**Brief**. The copy should run from the line containing "The width and" through the last line of the entries below, exactly as written, with pictures omitted.

++++++++++++++++++++

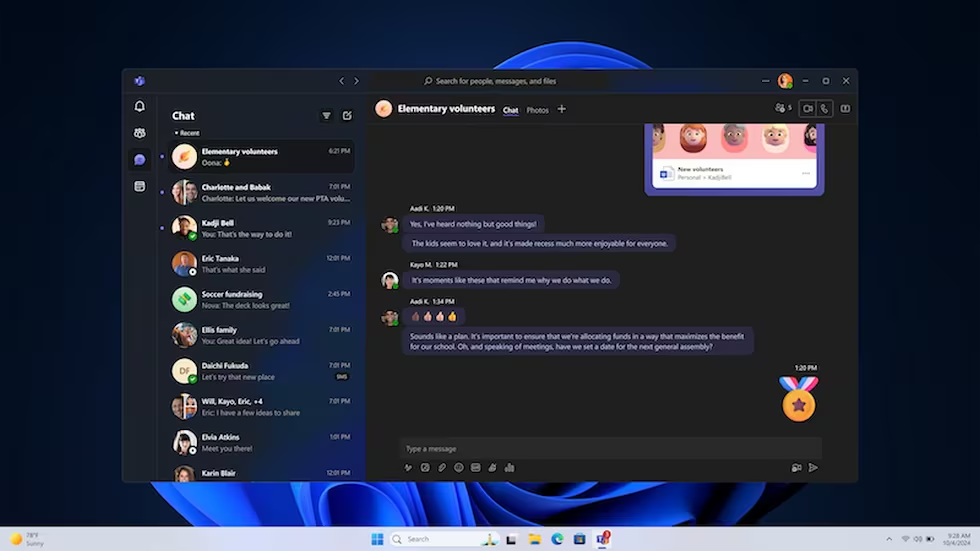
Task: Open the Activity bell in the sidebar
Action: [x=140, y=107]
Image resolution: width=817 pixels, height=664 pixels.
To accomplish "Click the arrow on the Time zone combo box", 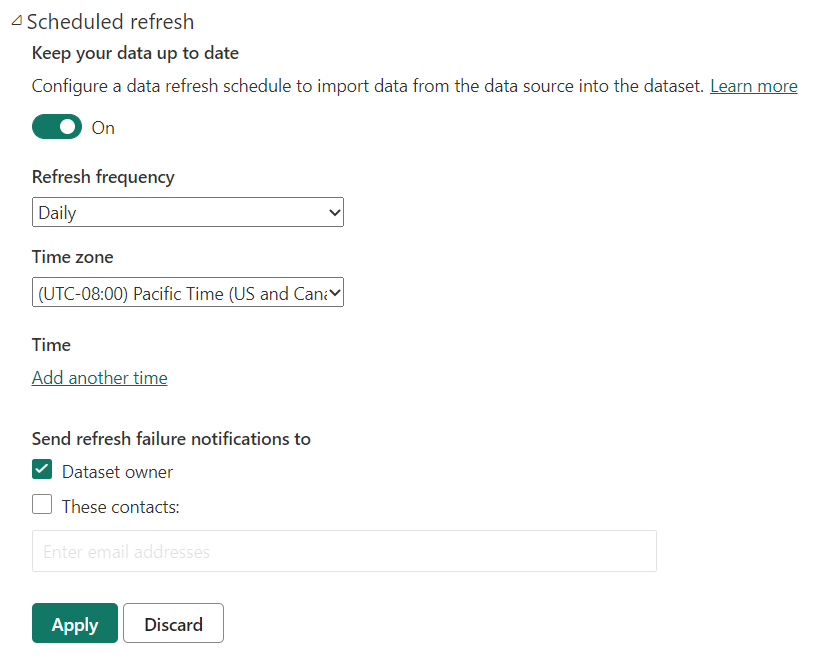I will 334,293.
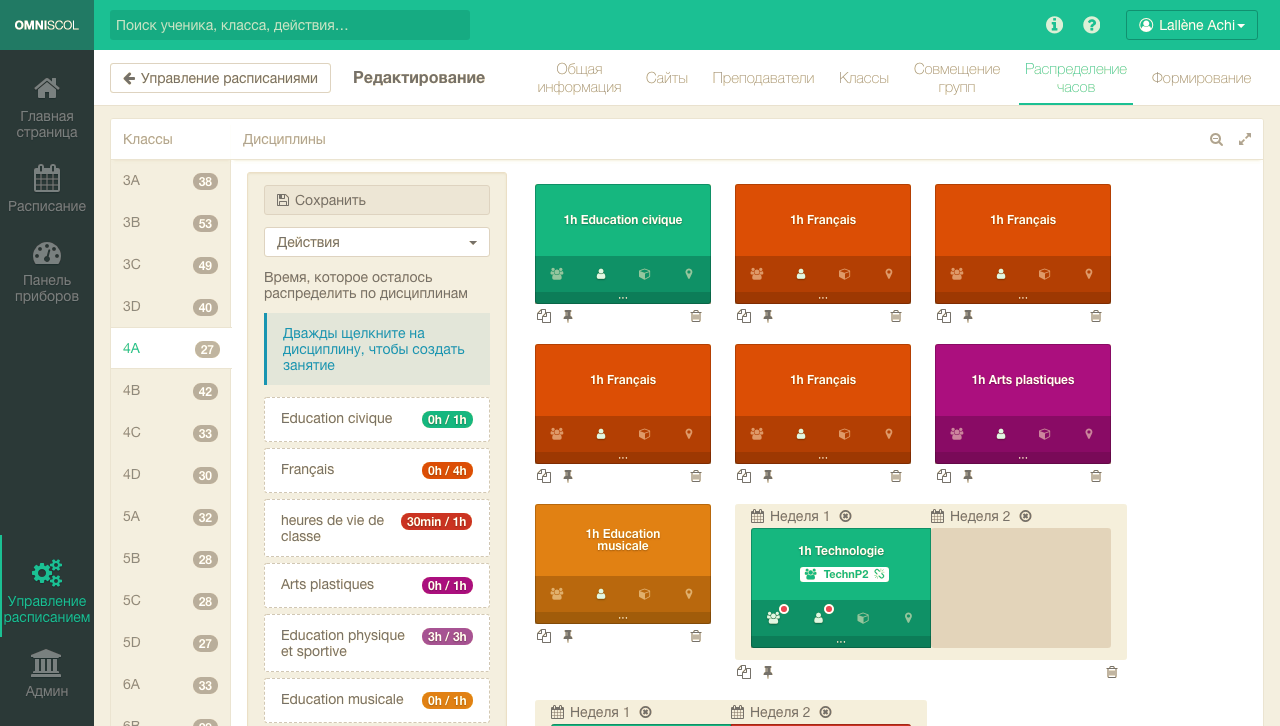Delete the Arts plastiques card

[1096, 476]
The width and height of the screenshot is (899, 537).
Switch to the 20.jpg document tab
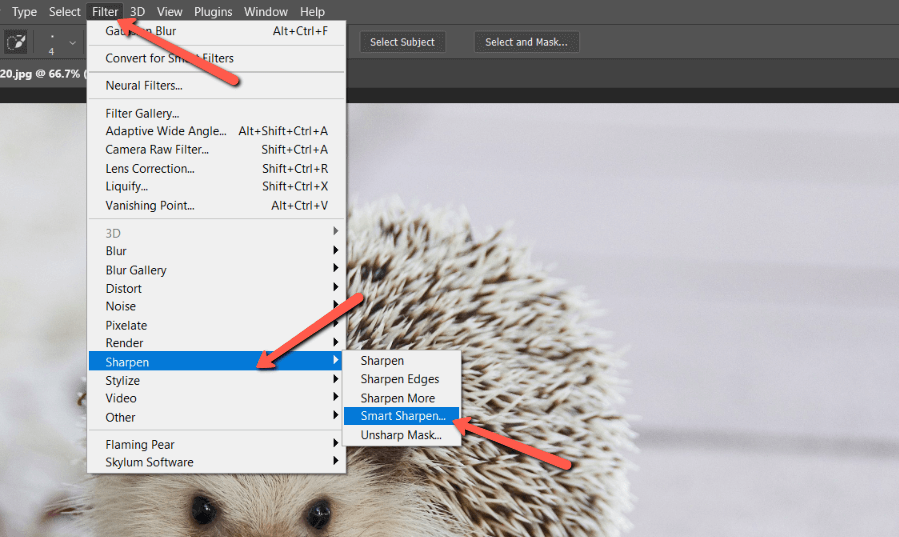[40, 73]

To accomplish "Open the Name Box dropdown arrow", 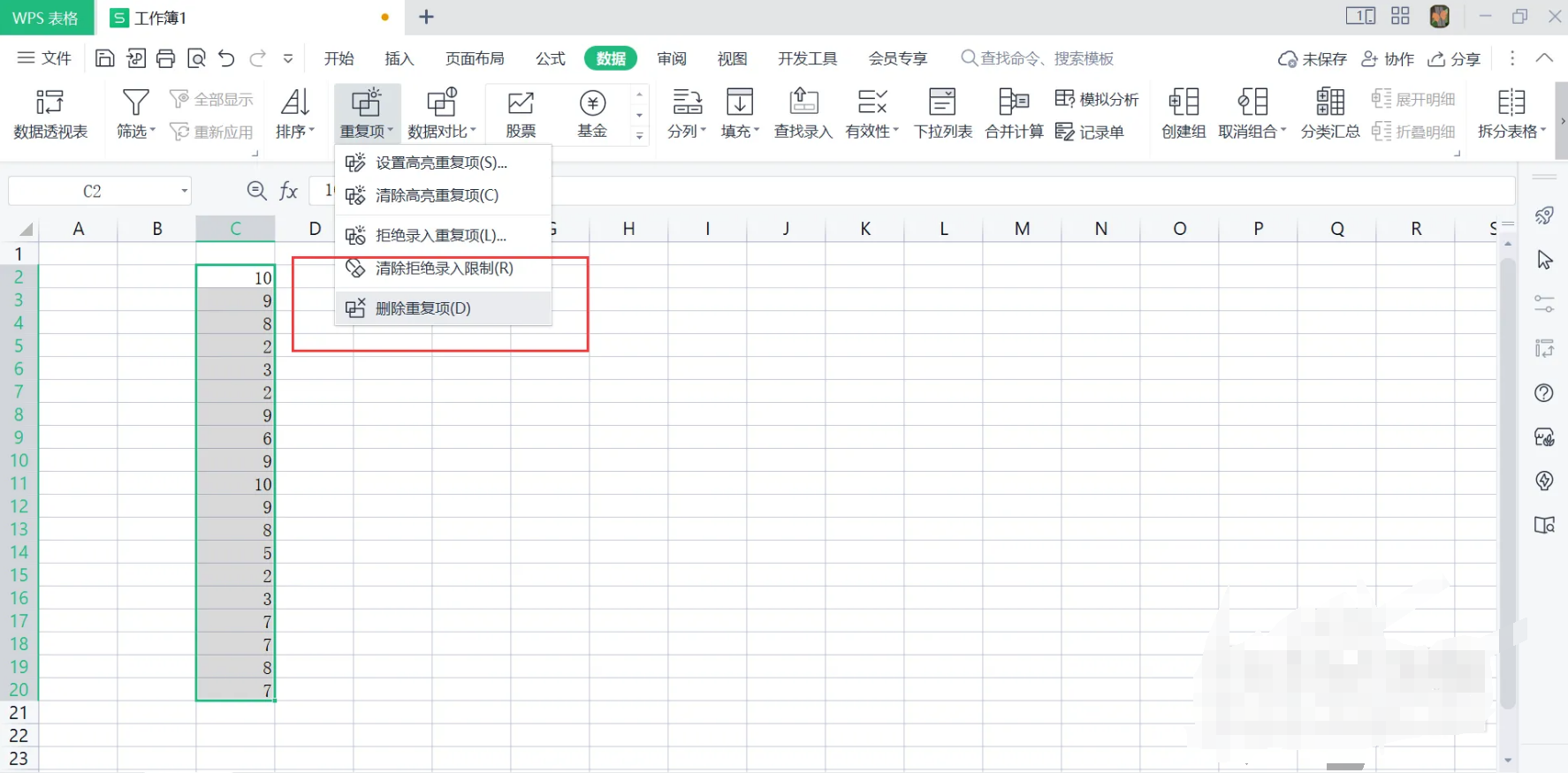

++++++++++++++++++++

**Expected output**.
The width and height of the screenshot is (899, 537).
Switch to the 20.jpg document tab
[40, 73]

To accomplish "Open the Name Box dropdown arrow", 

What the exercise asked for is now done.